Interim guidance for pediatric resuscitation care to reduce COVID-19 transmission
The American Heart Association, the world's leading nonprofit organization focused on heart and brain health for all, and the American Academy of Pediatrics, the leading voice for pediatric health, have released interim guidance for resuscitation care intended specifically for pediatric patients with known or suspected COVID-19. This guidance is aimed at reducing the risk for SARS-CoV-2 (the virus that causes COVID-19) transmission.

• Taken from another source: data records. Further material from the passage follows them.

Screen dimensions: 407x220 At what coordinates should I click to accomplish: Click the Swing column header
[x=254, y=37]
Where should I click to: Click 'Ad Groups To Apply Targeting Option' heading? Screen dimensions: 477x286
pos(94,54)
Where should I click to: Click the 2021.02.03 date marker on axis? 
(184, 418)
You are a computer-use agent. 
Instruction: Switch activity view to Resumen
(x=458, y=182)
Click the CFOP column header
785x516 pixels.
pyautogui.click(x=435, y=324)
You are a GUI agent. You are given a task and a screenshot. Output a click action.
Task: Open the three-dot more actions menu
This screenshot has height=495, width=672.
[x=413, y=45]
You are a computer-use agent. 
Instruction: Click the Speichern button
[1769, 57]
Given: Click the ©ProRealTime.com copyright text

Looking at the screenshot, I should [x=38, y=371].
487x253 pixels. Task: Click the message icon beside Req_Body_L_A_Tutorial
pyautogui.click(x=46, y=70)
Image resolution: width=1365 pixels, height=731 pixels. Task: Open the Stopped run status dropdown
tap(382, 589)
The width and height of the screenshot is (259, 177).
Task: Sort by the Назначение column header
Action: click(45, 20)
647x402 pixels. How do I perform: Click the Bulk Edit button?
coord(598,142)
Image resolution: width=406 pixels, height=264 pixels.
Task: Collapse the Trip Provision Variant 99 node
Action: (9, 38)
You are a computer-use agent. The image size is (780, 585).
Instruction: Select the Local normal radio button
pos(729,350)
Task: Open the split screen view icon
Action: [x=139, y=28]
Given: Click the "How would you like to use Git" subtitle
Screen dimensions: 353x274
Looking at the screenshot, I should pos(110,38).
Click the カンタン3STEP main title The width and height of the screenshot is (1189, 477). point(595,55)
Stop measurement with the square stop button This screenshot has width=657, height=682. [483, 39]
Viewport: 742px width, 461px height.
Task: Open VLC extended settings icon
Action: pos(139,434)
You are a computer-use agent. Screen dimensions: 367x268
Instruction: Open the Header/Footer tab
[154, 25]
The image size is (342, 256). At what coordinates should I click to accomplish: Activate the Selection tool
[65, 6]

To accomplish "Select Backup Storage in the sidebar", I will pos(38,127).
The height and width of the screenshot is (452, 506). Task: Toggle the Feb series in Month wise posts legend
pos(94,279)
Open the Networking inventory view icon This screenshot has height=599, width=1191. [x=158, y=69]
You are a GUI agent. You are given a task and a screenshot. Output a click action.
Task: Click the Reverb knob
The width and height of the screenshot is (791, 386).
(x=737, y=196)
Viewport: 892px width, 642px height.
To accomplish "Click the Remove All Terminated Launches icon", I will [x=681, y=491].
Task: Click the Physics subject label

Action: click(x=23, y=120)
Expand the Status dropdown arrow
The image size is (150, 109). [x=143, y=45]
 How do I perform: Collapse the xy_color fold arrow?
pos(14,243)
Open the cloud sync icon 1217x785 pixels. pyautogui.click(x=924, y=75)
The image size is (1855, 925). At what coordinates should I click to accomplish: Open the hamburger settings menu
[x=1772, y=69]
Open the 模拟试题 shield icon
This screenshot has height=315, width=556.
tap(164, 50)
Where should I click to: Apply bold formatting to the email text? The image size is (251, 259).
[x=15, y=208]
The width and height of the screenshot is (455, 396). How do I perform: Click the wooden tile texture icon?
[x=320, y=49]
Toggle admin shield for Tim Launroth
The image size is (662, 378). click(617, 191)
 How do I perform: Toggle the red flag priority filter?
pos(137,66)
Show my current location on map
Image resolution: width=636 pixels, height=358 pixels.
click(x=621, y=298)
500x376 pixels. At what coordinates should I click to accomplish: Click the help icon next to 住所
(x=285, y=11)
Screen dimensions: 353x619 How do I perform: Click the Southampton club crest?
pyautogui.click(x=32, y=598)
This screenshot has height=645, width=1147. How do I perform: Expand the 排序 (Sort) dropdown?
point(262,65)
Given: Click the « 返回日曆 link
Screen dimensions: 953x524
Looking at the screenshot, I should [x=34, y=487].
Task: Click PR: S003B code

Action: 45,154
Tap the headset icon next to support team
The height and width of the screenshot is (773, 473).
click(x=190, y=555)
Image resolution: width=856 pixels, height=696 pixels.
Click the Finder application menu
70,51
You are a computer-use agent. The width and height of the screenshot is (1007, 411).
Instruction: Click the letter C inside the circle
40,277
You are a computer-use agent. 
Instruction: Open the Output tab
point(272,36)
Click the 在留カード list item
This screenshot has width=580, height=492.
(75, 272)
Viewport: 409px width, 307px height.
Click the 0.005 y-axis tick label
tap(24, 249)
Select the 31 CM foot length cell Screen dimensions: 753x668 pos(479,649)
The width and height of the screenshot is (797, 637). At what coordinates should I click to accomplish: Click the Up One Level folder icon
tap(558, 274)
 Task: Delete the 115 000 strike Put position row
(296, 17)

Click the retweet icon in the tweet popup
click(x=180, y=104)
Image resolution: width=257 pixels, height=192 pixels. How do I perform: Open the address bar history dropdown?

"The American Heart Association understands the difficulty in caring for pediatric patients during this challenging time, especially when resuscitation is needed," said Comilla Sasson, MD, Ph.D., FAHA, FACEP, a practicing emergency room physician and vice-president for emergency cardiovascular care science and innovation at the American Heart Association. "Together with the American Academy of Pediatrics, we are doing everything we can to make it easier by offering guidance to minimize the spread of COVID-19."
"As the COVID-19 pandemic continues to impact more communities in the U.S., it's important for all caregivers and first responders to understand how to provide critical care to infants, children and adolescents in the safest way possible," said Susan Fuchs, MD, FAAP, a practicing pediatric emergency physician and co-editor of the Pediatric Education for Prehospital Providers (PEPP) 4th Edition textbook.
The information is drawn primarily from the U.S. Centers for Disease Control and Prevention and World Health Organization recommendations. Specific guidance around caring for pediatric patients with known or suspected COVID-19 is provided for aerosol-generating procedures (e.g., CPR, endotracheal intubation, non-invasive ventilation), personal protective equipment, and airway management and use of noninvasive ventilation. Additional guidance is offered for emergency medical dispatchers, pre-arrival notification, EMS clinician practices modifications including personal protective equipment, aerosol-generating procedures and risk of disease transmission, and transport considerations.
The information was published on March 27, 2020 on the American Heart Association's CPR website, www.cpr.heart.org.